Pituitary adenylate cyclase activating peptide mediates inhibitory nonadrenergic noncholinergic relaxation

Abstract

We investigated the contribution of pituitary adenylate cyclase activating peptide (PACAP) to inhibitory nonadrenergic noncholinergic (inhibitory-NANC) relaxation of tracheal smooth muscle in cats. We also investigated the roles of vasoactive intestinal peptide (VIP) and nitric oxide (NO) on this function. Smooth muscle strips prepared from feline trachea were precontracted with 1 μM serotonin, and inhibitory-NANC relaxation was induced by electrical-field stimulation in the presence of atropine and propranolol.
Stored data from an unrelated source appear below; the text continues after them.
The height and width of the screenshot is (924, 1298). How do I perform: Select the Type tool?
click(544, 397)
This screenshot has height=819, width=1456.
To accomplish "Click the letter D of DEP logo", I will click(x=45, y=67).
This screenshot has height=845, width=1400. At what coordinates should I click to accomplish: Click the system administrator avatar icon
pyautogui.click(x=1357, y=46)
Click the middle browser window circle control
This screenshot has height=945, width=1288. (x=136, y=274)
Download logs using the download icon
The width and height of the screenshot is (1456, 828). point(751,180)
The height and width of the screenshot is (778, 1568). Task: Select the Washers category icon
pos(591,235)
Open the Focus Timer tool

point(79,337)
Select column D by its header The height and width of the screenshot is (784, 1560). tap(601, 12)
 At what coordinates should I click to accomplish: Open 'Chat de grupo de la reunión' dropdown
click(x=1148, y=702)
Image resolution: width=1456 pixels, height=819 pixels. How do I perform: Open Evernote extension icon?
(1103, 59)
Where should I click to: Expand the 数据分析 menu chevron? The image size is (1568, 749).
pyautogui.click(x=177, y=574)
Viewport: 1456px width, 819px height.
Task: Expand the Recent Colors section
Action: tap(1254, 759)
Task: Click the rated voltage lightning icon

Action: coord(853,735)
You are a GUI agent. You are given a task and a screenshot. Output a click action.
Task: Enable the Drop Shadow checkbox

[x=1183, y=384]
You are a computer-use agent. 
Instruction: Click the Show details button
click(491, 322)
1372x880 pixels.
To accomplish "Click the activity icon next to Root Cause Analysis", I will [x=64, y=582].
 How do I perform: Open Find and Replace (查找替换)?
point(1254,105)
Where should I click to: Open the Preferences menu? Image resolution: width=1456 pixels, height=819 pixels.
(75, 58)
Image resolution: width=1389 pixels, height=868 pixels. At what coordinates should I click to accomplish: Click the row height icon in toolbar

PACAP-(6–38) (a selective antagonist of PACAP; 1, 3 and 10 μM), VIP-(10–28) (a selective antagonist of VIP; 1, 3 and 10 μM) and N ω-nitro- l-arginine methyl ester ( l-NAME, a selective NO synthase inhibitor; 3, 10 and 30 μM) each partially but significantly attenuated the amplitude of inhibitory-NANC relaxation. The effects of PACAP-(6–38) and VIP-(10–28) were additive. Addition of PACAP-(6–38) and/or VIP-(10–28) further attenuated relaxation in the presence of l-NAME. These results suggest that PACAP, VIP and NO contribute to the relaxation induced by inhibitory-NANC in tracheal smooth muscle in cats, and that they mediate this relaxation via different pathways.